When the COVID-19 pandemic took hold in 2020, the country needed to determine how to incorporate COVID-19 testing into its existing laboratory system. As an immediate response, the government quickly redesigned the immunovirology section of the National Reference Laboratory (NRL) to serve as a testing site. The GeneXpert and Abbott M2000 platforms available in this section were used to conduct COVID-19 PCR tests.

But with a large and growing number of COVID-19 testing samples being collected from facilities throughout the country and only one testing site, the TAT for results was long and the NRL was overwhelmed.

The M2000 machines were also available in several other facilities and being used for VL testing. The Ministry of Health, through the NRL, expanded testing to these sites as well.

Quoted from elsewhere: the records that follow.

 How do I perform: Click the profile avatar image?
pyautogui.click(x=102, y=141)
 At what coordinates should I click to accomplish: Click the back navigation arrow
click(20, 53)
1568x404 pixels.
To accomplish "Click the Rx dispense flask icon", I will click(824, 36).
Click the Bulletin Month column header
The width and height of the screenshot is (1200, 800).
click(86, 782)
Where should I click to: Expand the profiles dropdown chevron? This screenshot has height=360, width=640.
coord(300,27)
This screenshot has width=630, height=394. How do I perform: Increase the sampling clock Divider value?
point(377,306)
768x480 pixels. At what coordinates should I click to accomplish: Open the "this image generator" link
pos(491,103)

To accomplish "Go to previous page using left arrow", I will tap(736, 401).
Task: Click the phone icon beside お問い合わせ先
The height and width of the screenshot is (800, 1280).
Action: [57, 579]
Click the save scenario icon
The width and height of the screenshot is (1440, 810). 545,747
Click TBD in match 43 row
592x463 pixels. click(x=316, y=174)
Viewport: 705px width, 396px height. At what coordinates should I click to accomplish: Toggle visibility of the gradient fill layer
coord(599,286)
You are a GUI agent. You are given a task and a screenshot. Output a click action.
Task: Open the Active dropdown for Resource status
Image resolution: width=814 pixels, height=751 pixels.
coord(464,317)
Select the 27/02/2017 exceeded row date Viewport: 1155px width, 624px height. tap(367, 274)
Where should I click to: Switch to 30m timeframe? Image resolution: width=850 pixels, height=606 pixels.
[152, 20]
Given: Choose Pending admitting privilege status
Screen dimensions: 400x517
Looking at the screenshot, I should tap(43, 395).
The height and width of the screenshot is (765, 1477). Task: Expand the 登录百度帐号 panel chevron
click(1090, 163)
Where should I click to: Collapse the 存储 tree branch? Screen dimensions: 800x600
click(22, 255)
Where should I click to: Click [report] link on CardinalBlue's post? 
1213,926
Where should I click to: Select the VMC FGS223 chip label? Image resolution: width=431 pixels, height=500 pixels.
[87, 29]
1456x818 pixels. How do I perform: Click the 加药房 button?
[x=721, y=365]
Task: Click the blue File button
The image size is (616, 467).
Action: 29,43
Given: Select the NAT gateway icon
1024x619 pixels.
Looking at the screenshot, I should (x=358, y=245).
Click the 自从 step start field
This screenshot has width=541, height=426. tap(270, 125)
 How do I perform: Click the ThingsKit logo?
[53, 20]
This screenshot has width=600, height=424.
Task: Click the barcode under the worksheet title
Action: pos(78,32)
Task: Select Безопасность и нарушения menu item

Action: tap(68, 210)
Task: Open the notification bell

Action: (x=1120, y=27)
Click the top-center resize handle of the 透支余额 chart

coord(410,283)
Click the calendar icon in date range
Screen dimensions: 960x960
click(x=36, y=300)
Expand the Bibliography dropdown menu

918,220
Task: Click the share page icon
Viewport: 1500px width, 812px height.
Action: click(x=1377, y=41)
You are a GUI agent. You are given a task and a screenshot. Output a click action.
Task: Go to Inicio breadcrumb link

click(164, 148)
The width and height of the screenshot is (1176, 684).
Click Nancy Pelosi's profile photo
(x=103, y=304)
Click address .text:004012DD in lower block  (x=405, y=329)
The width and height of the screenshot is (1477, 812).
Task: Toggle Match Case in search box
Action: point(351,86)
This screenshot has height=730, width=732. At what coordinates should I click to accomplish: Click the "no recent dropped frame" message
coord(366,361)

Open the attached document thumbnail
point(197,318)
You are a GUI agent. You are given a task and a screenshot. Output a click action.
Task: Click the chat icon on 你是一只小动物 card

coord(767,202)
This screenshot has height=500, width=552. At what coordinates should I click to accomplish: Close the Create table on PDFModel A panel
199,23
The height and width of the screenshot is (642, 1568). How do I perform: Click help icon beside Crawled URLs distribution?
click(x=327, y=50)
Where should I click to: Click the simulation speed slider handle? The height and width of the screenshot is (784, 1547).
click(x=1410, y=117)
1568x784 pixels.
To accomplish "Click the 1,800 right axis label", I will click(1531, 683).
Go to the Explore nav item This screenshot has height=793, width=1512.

Integrating COVID-19 testing at these sites was an efficient transition because laboratory staff were already experienced with the platforms; the primary change was the COVID-19-specific reagents that needed to be used to run PCR tests. With the addition of these sites, the TAT for COVID-19 PCR tests fell from 72 hours to 24 hours or less. 

Currently, COVID-19 PCR tests are conducted at 10 sites equipped with Biorad platforms for amplification and Maxwell Maxprep machines for extraction. Additionally, all public health facilities and 114 accredited private clinics provide rapid testing for COVID-19.